### Task to carry out
Scan the records below for the string "computer" and return every line where it appears.

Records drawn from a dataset
*** Begin section ***
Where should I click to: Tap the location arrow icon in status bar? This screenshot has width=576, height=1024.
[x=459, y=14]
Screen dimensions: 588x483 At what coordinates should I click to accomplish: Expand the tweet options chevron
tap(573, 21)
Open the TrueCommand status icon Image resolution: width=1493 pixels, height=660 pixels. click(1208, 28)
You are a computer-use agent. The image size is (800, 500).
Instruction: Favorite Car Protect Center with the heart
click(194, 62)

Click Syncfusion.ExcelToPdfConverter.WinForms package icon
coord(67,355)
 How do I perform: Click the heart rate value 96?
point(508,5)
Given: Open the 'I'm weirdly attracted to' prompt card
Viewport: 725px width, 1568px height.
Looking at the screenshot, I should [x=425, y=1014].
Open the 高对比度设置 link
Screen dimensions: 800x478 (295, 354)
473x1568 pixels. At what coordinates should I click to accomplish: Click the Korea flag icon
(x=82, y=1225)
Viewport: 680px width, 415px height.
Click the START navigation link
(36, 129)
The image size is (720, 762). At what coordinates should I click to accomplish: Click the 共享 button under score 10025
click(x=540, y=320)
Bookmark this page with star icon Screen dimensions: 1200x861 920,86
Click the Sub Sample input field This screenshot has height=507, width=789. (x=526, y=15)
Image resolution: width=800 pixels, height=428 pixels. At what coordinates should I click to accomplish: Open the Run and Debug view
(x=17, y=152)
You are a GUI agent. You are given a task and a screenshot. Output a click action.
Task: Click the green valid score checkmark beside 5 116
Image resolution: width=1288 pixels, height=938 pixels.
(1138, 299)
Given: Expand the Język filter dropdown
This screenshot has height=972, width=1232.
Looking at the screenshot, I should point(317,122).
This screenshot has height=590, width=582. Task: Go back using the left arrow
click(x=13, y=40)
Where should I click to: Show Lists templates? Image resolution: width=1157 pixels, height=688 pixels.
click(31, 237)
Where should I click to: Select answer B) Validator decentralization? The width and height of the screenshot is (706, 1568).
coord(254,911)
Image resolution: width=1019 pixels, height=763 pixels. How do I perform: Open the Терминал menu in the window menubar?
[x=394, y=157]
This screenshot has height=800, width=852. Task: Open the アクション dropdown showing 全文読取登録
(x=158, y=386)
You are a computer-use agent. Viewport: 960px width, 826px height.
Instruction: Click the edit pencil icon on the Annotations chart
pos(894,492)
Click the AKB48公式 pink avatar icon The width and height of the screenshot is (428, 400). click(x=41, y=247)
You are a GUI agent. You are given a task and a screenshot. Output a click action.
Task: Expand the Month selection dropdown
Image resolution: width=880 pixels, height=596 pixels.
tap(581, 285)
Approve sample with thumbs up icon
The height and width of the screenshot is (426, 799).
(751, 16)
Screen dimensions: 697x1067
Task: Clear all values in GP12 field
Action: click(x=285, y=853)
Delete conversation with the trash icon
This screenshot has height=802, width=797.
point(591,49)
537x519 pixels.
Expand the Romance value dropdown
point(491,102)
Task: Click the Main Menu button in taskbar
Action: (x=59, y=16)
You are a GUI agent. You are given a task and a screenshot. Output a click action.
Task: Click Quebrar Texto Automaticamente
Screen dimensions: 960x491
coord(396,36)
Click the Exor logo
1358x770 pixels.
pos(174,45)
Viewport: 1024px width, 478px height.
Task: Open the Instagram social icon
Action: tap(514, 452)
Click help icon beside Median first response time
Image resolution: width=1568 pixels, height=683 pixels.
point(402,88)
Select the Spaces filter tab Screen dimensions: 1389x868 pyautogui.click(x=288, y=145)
*** End section ***
### Task solution
You are a computer-use agent. The image size is (800, 500).
You are a computer-use agent. Viewport: 960px width, 826px height.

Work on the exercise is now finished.